▶ _WHAT THE EXERCISE ASKS_: A faithful copy of the whole listing is required.

▶ _DATA FOR ANALYSIS_:
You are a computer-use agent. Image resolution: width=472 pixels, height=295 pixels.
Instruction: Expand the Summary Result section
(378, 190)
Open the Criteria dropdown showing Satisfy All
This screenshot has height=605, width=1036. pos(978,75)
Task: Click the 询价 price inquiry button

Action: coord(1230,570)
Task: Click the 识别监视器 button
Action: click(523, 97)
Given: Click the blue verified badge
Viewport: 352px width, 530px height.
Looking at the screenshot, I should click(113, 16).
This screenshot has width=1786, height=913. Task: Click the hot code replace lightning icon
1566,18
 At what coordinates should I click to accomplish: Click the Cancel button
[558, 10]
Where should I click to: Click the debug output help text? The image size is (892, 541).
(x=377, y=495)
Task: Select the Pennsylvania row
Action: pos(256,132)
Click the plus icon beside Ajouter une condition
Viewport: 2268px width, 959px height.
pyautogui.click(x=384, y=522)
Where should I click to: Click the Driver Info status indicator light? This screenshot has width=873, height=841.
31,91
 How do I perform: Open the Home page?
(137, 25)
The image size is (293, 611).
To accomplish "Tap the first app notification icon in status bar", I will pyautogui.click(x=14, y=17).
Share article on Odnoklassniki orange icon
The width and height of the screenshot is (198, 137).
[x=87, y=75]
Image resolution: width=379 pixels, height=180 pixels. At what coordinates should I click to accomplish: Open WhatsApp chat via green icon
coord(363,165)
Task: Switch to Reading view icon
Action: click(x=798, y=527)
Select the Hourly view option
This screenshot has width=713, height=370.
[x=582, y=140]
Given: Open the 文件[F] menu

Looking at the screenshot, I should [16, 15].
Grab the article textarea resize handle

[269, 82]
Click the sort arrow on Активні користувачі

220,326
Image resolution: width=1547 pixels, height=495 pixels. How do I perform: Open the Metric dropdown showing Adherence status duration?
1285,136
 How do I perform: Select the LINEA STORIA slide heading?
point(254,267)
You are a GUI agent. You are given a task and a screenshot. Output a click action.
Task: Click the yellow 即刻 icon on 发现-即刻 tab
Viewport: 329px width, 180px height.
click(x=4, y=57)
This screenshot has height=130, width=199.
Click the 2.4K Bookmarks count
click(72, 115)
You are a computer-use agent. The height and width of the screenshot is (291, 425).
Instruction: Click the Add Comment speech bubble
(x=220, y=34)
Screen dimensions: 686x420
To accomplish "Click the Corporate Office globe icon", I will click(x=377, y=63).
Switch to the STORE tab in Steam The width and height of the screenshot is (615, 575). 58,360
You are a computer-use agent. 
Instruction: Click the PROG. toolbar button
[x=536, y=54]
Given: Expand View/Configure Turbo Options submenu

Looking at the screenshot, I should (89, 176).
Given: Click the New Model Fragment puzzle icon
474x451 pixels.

▶ _ANSWER TO THIS EXERCISE_:
You are a computer-use agent. Image resolution: width=472 pixels, height=295 pixels.
Instruction: Expand the Summary Result section
(378, 190)
Open the Criteria dropdown showing Satisfy All
This screenshot has height=605, width=1036. pos(978,75)
Task: Click the 询价 price inquiry button

Action: coord(1230,570)
Task: Click the 识别监视器 button
Action: click(523, 97)
Given: Click the blue verified badge
Viewport: 352px width, 530px height.
Looking at the screenshot, I should click(113, 16).
This screenshot has width=1786, height=913. Task: Click the hot code replace lightning icon
1566,18
 At what coordinates should I click to accomplish: Click the Cancel button
[558, 10]
Where should I click to: Click the debug output help text? The image size is (892, 541).
(x=377, y=495)
Task: Select the Pennsylvania row
Action: pos(256,132)
Click the plus icon beside Ajouter une condition
Viewport: 2268px width, 959px height.
pyautogui.click(x=384, y=522)
Where should I click to: Click the Driver Info status indicator light? This screenshot has width=873, height=841.
31,91
 How do I perform: Open the Home page?
(137, 25)
The image size is (293, 611).
To accomplish "Tap the first app notification icon in status bar", I will pyautogui.click(x=14, y=17).
Share article on Odnoklassniki orange icon
The width and height of the screenshot is (198, 137).
[x=87, y=75]
Image resolution: width=379 pixels, height=180 pixels. At what coordinates should I click to accomplish: Open WhatsApp chat via green icon
coord(363,165)
Task: Switch to Reading view icon
Action: click(x=798, y=527)
Select the Hourly view option
This screenshot has width=713, height=370.
[x=582, y=140]
Given: Open the 文件[F] menu

Looking at the screenshot, I should [16, 15].
Grab the article textarea resize handle

[269, 82]
Click the sort arrow on Активні користувачі

220,326
Image resolution: width=1547 pixels, height=495 pixels. How do I perform: Open the Metric dropdown showing Adherence status duration?
1285,136
 How do I perform: Select the LINEA STORIA slide heading?
point(254,267)
You are a GUI agent. You are given a task and a screenshot. Output a click action.
Task: Click the yellow 即刻 icon on 发现-即刻 tab
Viewport: 329px width, 180px height.
click(x=4, y=57)
This screenshot has height=130, width=199.
Click the 2.4K Bookmarks count
click(72, 115)
You are a computer-use agent. The height and width of the screenshot is (291, 425).
Instruction: Click the Add Comment speech bubble
(x=220, y=34)
Screen dimensions: 686x420
To accomplish "Click the Corporate Office globe icon", I will click(x=377, y=63).
Switch to the STORE tab in Steam The width and height of the screenshot is (615, 575). 58,360
You are a computer-use agent. 
Instruction: Click the PROG. toolbar button
[x=536, y=54]
Given: Expand View/Configure Turbo Options submenu

Looking at the screenshot, I should (89, 176).
Given: Click the New Model Fragment puzzle icon
474x451 pixels.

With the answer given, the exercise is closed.